Aspirações de inovação da tecnociência e revoltas da memória narrativa
DOI:
https://doi.org/10.5212/PraxEduc.v.21.26160.057Resumo
Neste ensaio, discutem-se os sentidos da memória e da narratividade para a formação humana, evocando princípios de justiça, pertencimento e reconhecimento em um mundo comum, no qual se entrelaçam as aspirações por inovação e as demandas do vivido. Adota-se uma abordagem filosófico-hermenêutica, ancorada na interpretação do conto O homem que queria eliminar a memória, de Ignácio de Loyola Brandão, como médium reflexivo. O referencial teórico articula contribuições de Walter Benjamin, Reyes Mate, Jeanne Marie Gagnebin, Paul Ricoeur, Maurice Halbwachs e Adauto Novaes, entre outros.
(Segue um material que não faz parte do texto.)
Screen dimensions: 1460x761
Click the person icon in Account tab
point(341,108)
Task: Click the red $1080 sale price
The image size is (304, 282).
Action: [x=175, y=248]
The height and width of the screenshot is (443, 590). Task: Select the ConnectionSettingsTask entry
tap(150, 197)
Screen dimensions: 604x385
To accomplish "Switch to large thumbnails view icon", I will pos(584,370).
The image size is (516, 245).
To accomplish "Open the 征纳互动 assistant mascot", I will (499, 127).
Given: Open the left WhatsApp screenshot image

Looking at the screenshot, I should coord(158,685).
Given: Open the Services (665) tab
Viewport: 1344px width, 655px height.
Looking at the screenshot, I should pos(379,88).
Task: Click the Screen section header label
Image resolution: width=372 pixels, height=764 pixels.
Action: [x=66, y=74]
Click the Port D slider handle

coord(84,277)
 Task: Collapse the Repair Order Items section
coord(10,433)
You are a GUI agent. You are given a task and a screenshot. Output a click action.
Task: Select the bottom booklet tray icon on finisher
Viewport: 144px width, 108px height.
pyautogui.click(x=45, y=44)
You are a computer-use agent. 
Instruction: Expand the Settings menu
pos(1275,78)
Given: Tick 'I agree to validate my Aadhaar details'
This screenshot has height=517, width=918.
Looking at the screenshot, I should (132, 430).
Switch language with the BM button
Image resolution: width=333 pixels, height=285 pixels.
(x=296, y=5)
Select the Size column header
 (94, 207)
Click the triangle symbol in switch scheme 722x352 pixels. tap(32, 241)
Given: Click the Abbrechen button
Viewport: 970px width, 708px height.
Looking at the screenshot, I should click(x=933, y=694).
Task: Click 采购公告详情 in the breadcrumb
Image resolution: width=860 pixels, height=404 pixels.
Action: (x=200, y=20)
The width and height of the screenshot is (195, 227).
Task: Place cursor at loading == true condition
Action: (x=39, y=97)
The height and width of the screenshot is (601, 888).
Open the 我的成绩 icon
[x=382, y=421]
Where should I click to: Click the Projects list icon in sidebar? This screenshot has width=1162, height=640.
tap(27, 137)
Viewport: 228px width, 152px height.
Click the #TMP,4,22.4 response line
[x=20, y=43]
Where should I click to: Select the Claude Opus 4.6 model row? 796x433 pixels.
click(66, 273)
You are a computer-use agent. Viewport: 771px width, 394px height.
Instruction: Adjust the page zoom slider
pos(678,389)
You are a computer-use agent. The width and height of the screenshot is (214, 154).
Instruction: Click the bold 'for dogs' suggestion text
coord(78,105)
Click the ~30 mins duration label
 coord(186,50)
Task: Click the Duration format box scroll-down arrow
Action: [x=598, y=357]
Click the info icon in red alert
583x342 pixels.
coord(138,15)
Analisa-se como a racionalidade tecnocientífica tensiona as relações entre passado, presente e futuro, produzindo apagamentos da memória e da narratividade. Neste ensaio, propõe-se que as revoltas da memória – funcional, temporal e formativa – representam gestos éticos, epistemológicos e políticos de resistência ao empobrecimento da experiência e à aceleração técnica, reafirmando a narratividade como condição da formação humana e da construção de um futuro comum.
Palavras-chave: Memória. Narratividade. Formação humana.